== DATA FOR REVIEW
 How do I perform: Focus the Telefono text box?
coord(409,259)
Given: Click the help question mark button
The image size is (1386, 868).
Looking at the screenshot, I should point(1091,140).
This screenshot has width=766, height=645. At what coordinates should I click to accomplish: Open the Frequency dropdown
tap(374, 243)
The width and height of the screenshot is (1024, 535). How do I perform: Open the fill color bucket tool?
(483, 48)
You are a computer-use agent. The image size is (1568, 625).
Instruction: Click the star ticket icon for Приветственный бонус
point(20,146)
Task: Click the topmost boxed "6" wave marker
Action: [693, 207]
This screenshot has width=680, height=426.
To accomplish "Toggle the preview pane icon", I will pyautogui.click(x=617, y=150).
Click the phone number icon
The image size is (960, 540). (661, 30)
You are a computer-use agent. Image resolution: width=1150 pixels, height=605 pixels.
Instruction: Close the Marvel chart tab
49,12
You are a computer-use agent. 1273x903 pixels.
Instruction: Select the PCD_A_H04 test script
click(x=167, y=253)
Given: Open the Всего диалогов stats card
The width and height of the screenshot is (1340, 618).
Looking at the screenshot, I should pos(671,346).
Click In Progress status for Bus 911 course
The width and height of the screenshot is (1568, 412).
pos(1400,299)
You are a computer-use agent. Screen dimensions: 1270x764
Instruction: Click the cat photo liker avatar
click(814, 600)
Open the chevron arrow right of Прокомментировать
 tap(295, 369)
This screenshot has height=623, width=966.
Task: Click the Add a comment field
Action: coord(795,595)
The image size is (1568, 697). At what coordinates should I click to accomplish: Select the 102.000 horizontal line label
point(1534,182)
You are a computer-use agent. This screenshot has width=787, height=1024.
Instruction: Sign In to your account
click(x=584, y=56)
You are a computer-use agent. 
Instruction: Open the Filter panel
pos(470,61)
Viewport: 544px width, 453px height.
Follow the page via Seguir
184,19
====
» REQUIREMENT: Your reply should contain every entry, repeated exactly.

» SOLUTION BELOW:
 How do I perform: Focus the Telefono text box?
coord(409,259)
Given: Click the help question mark button
The image size is (1386, 868).
Looking at the screenshot, I should point(1091,140).
This screenshot has width=766, height=645. At what coordinates should I click to accomplish: Open the Frequency dropdown
tap(374, 243)
The width and height of the screenshot is (1024, 535). How do I perform: Open the fill color bucket tool?
(483, 48)
You are a computer-use agent. The image size is (1568, 625).
Instruction: Click the star ticket icon for Приветственный бонус
point(20,146)
Task: Click the topmost boxed "6" wave marker
Action: [693, 207]
This screenshot has width=680, height=426.
To accomplish "Toggle the preview pane icon", I will pyautogui.click(x=617, y=150).
Click the phone number icon
The image size is (960, 540). (661, 30)
You are a computer-use agent. Image resolution: width=1150 pixels, height=605 pixels.
Instruction: Close the Marvel chart tab
49,12
You are a computer-use agent. 1273x903 pixels.
Instruction: Select the PCD_A_H04 test script
click(x=167, y=253)
Given: Open the Всего диалогов stats card
The width and height of the screenshot is (1340, 618).
Looking at the screenshot, I should pos(671,346).
Click In Progress status for Bus 911 course
The width and height of the screenshot is (1568, 412).
pos(1400,299)
You are a computer-use agent. Screen dimensions: 1270x764
Instruction: Click the cat photo liker avatar
click(814, 600)
Open the chevron arrow right of Прокомментировать
 tap(295, 369)
This screenshot has height=623, width=966.
Task: Click the Add a comment field
Action: coord(795,595)
The image size is (1568, 697). At what coordinates should I click to accomplish: Select the 102.000 horizontal line label
point(1534,182)
You are a computer-use agent. This screenshot has width=787, height=1024.
Instruction: Sign In to your account
click(x=584, y=56)
You are a computer-use agent. 
Instruction: Open the Filter panel
pos(470,61)
Viewport: 544px width, 453px height.
Follow the page via Seguir
184,19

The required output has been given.